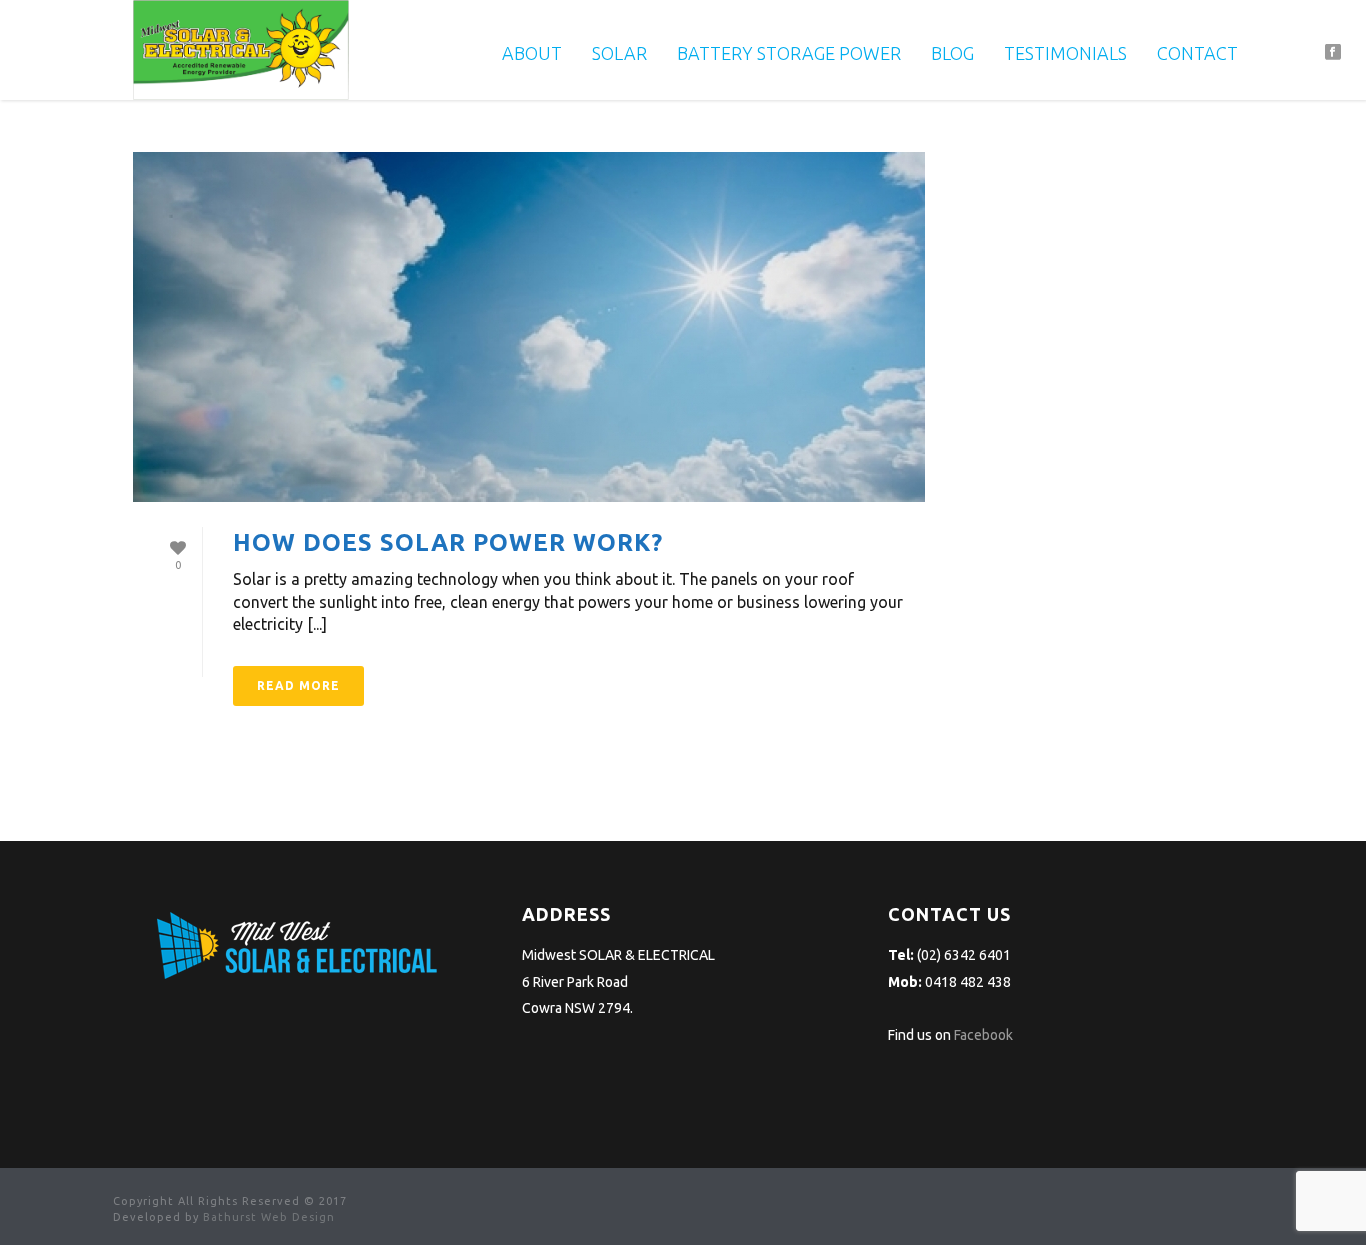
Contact (1197, 53)
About (532, 53)
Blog (952, 53)
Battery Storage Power (789, 53)
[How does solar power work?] (529, 327)
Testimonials (1065, 53)
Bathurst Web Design (269, 1217)
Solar (619, 53)
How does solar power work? (448, 542)
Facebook (983, 1035)
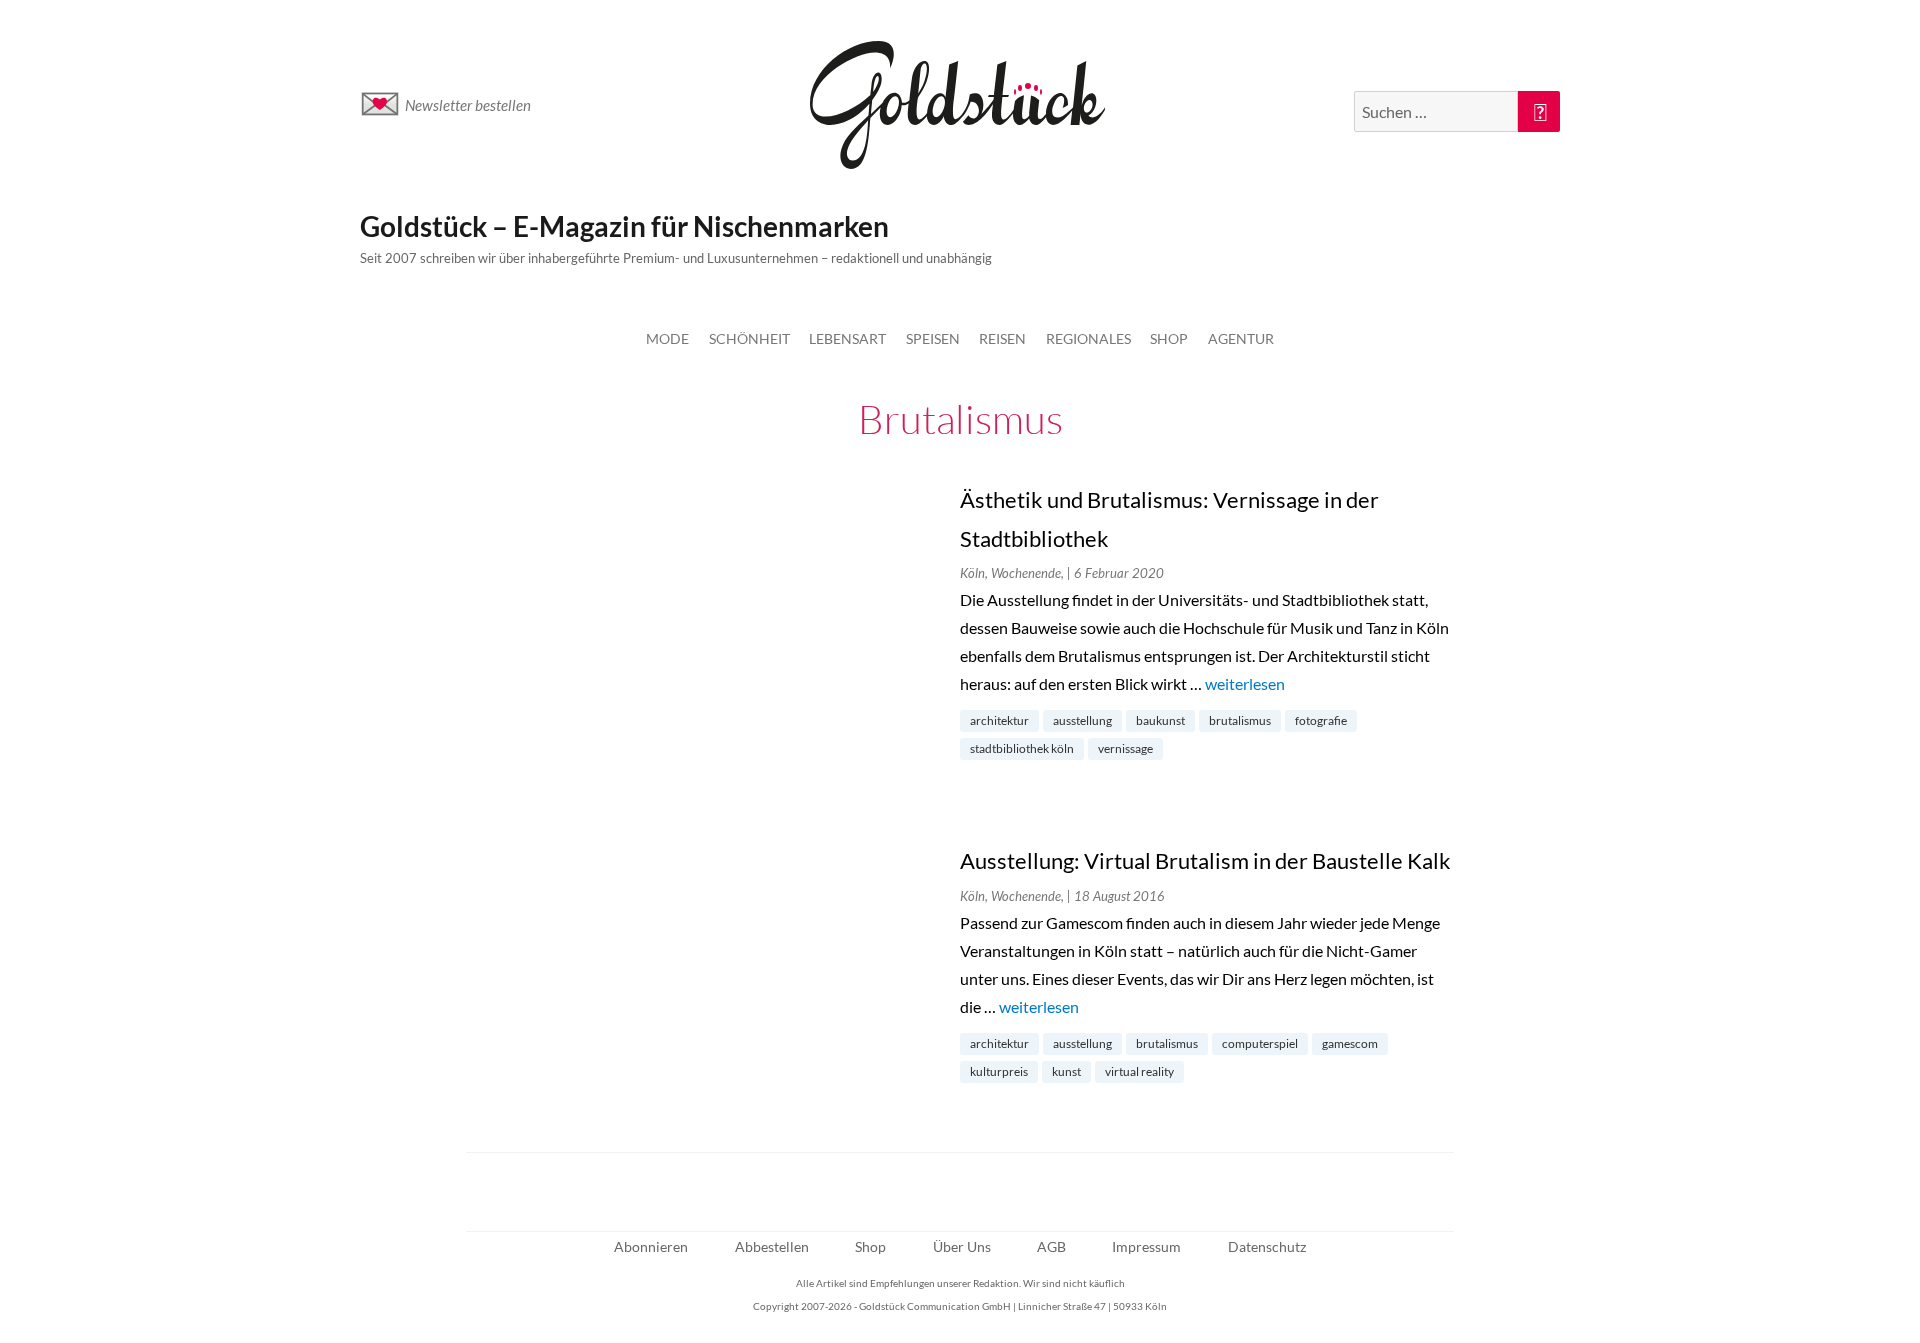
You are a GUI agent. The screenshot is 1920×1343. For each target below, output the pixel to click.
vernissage (1125, 748)
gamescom (1350, 1043)
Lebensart (847, 338)
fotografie (1321, 720)
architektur (999, 720)
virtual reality (1139, 1071)
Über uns (962, 1246)
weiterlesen (1245, 683)
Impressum (1146, 1246)
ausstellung (1082, 720)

==*==

:: THE TASK ::
An answer containing only the lines from the one holding "Solar (619, 53)" through the close of the entries above, reproduced exactly and stripped of pictures, is expected.

:: WRITTEN ANSWER ::
Solar (619, 53)
How does solar power work? (448, 542)
Facebook (983, 1035)
You are a GUI agent. The screenshot is 1920×1343. For each target below, output the pixel to click.
vernissage (1125, 748)
gamescom (1350, 1043)
Lebensart (847, 338)
fotografie (1321, 720)
architektur (999, 720)
virtual reality (1139, 1071)
Über uns (962, 1246)
weiterlesen (1245, 683)
Impressum (1146, 1246)
ausstellung (1082, 720)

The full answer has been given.